> **Document section**
— Start —

# Nice hunt today



## missingND

Got to meet some true diehards today and it was a pleasure hunting with them over in Lancaster. We set up before sunrise to only have a single goose pass over in the morning but we stuck it out through the bright blue sunny sky and managed to get a couple groups right where we wanted them. Around 2 the first big flight came in and we got 4. Soon after, we had some ducks that came to play but stayed for diner. Next group of geese soon after that and one more down and an unloaded gun prevented number 6. We worked hard but just couldn't get another group back in to fill the bag. Also had some stealth ducks come in out of the sun but never got a shoot at them. In retrospect I think they might have been scouts sent by the geese. Thanks again for the invite guys, I should be able to get back Wednesday afternoon. 

PS I did have the part I needed in the garage and the blind is back together good as new.


----------



## missingND

forgot the pics.


----------



## freyedknot

very nice work,glad you got into some shooting!


----------



## beatsworkin

I really thought that our day was toast but persistance paid off. had a good time and hope we can get 'em back in tomorrow. Glad you found that part too. Sucks having something break before you get to use it.


----------



## missingND

todays birds. Note to self, take off gloves before taking pictures I missed the birds walking in the decoys. Also bring better camera!


----------



## beatsworkin

Cool stuff, pretty fun watching them work in from the creek. I really thought Ryan was going to get sat on!

— End —

In the goose hunt thread, why didn't the hunters get a sixth goose?

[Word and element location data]
— Start —

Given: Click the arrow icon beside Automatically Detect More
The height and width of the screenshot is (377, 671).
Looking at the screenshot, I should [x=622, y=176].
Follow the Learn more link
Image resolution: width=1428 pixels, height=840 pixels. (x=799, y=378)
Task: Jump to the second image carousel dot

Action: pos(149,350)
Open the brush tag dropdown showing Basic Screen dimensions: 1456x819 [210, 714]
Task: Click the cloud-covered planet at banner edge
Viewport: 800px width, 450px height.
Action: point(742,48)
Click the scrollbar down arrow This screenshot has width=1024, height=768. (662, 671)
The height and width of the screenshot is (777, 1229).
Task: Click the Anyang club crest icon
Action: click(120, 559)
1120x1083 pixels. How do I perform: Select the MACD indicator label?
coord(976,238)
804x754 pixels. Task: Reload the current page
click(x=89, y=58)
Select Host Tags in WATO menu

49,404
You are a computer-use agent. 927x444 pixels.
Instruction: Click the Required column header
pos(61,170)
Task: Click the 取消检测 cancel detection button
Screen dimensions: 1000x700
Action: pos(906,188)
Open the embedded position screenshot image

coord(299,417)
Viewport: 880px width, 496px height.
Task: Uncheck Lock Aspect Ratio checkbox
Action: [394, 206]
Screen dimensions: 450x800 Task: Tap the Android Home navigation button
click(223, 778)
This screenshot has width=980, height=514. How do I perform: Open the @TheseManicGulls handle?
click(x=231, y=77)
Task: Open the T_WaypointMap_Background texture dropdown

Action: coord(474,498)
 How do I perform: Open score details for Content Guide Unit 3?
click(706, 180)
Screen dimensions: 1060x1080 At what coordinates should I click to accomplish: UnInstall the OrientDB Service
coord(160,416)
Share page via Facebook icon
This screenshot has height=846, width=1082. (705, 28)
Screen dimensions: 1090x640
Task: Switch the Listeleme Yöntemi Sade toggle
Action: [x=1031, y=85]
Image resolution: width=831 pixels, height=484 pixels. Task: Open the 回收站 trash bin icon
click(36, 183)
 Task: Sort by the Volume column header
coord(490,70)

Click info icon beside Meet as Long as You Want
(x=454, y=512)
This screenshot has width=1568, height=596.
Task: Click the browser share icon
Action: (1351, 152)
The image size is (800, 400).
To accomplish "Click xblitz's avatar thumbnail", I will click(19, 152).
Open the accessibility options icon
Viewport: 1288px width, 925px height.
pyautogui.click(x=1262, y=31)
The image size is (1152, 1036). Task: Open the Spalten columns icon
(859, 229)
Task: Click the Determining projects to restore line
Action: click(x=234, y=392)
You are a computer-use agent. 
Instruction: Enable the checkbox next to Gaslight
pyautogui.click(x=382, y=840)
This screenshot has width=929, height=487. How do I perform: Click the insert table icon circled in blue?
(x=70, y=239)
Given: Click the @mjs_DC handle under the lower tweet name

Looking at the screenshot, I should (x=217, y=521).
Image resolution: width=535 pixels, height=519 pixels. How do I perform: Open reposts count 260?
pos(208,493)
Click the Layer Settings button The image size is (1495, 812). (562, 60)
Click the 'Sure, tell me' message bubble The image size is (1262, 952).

— End —

> **The answer**
An unloaded gun prevented number 6.